This focus has led to the abandonment of a minimum tillage regime in favour of a no-till system using the New Zealand-designed Cross Slot drill. But it has been the move to a Shelbourne Reynolds stripper header for harvesting almost all of the farm’s crops that has completed the circle and allowed the land to remain almost completely undisturbed between crops, while reducing the straw breakdown, drill slot hairpinning and favourable slug environment problems associated with taking the straw into the combine and chopping and spreading it.
“We had been using a Vaderstad TopDown – or ploughing rotationally every few years to bury grassweed seed – ahead of a Kuhn Megant tine drill, but these were sold in favour of a 5m Cross Slot drill with the UK-type single-blade coulters. During our first season with the drill, in 2014-15, we established half our crops under each system, and while some crops yielded strongly and others not so well, this was true of those grown under both systems. Establishment costs were very different, though.
“In addition, by ensuring no more than the absolute minimum of soil movement takes place we’ve significantly reduced weed seed germination, and even the need for a pre-emergence herbicide – for winter wheat, no weed control has been required until March. That alone has cut £40/ha from our growing costs.”
But the key to taking the system a further step forward was to avoid disturbing the straw altogether by not taking it through the combine to then chop and create a slug-friendly environment. The following year the Hosiers trialled a Shelbourne Reynolds stripper header, and subsequently bought a 9.75m (32ft) Shelbourne Reynolds CVS32 for their New Holland CX8.80 straw walker combine.
“We retained our conventional header for crops where we want the straw for baling, and for oilseed rape and beans, but otherwise we now use a stripper header for all combining,” says George.
“We’ve found a number of advantages over using an ordinary cutterbar, in addition to reduced straw breakdown problems and the protection provided by the standing straw to the emerging crop and to the soil. Losses are lower and daily output significantly higher when compared to combining with our 7.3m conventional header, with forward speeds up 20-30 per cent.
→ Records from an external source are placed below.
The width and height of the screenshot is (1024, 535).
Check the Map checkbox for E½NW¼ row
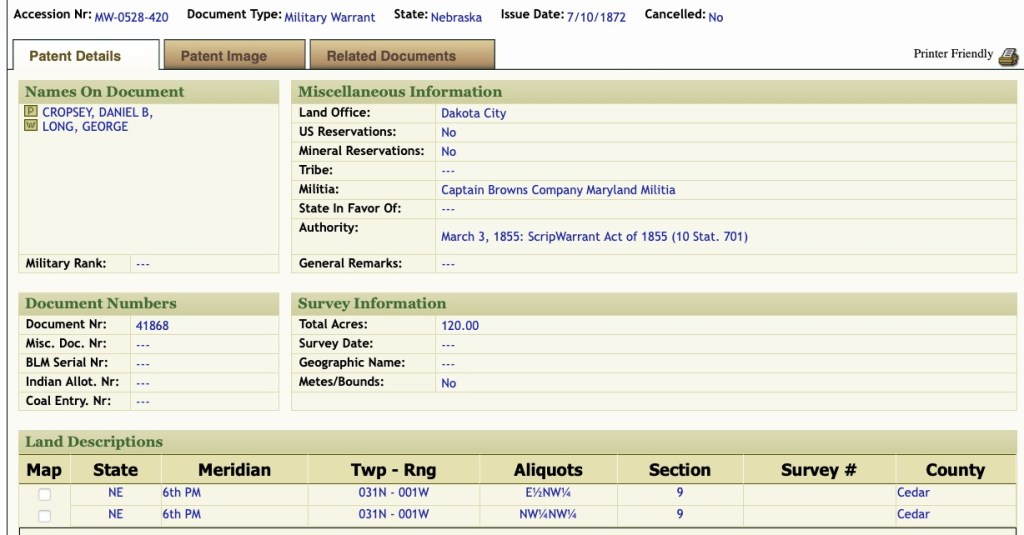pos(44,494)
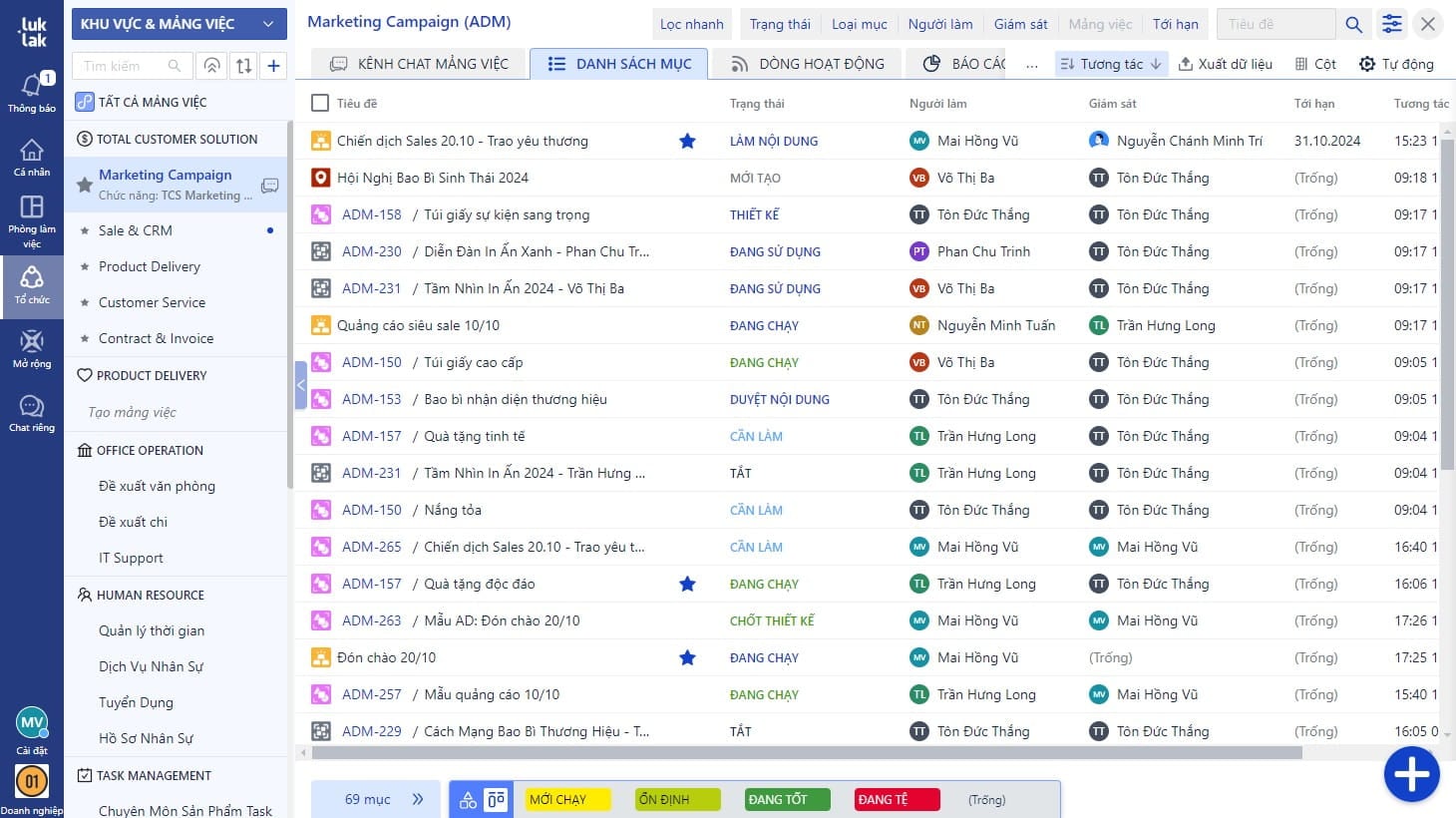Viewport: 1456px width, 818px height.
Task: Tick the select-all checkbox beside Tiêu đề
Action: (x=320, y=103)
“Not taking in the straw means combine capacity is up out of all recognition, while diesel use is far lower, even though we still run the chopper to distribute, over the full cutting width, the chaff and the little straw taken in. In terms of adjustment in combine settings, working with the stripper header generally needs no more than opening up the top sieve when working in wheat.
“Using the stripper header means the straw is left in place to protect crops as they come through, but they aren’t doing so through lots of chopped straw. On the other hand, less soil disturbance does mean less slug disturbance. Slug control is a challenge, but rolling once in front of oilseed rape establishment and twice behind is helping here, and the stripper header/direct drill system will help build a favourable environment for slug predators.”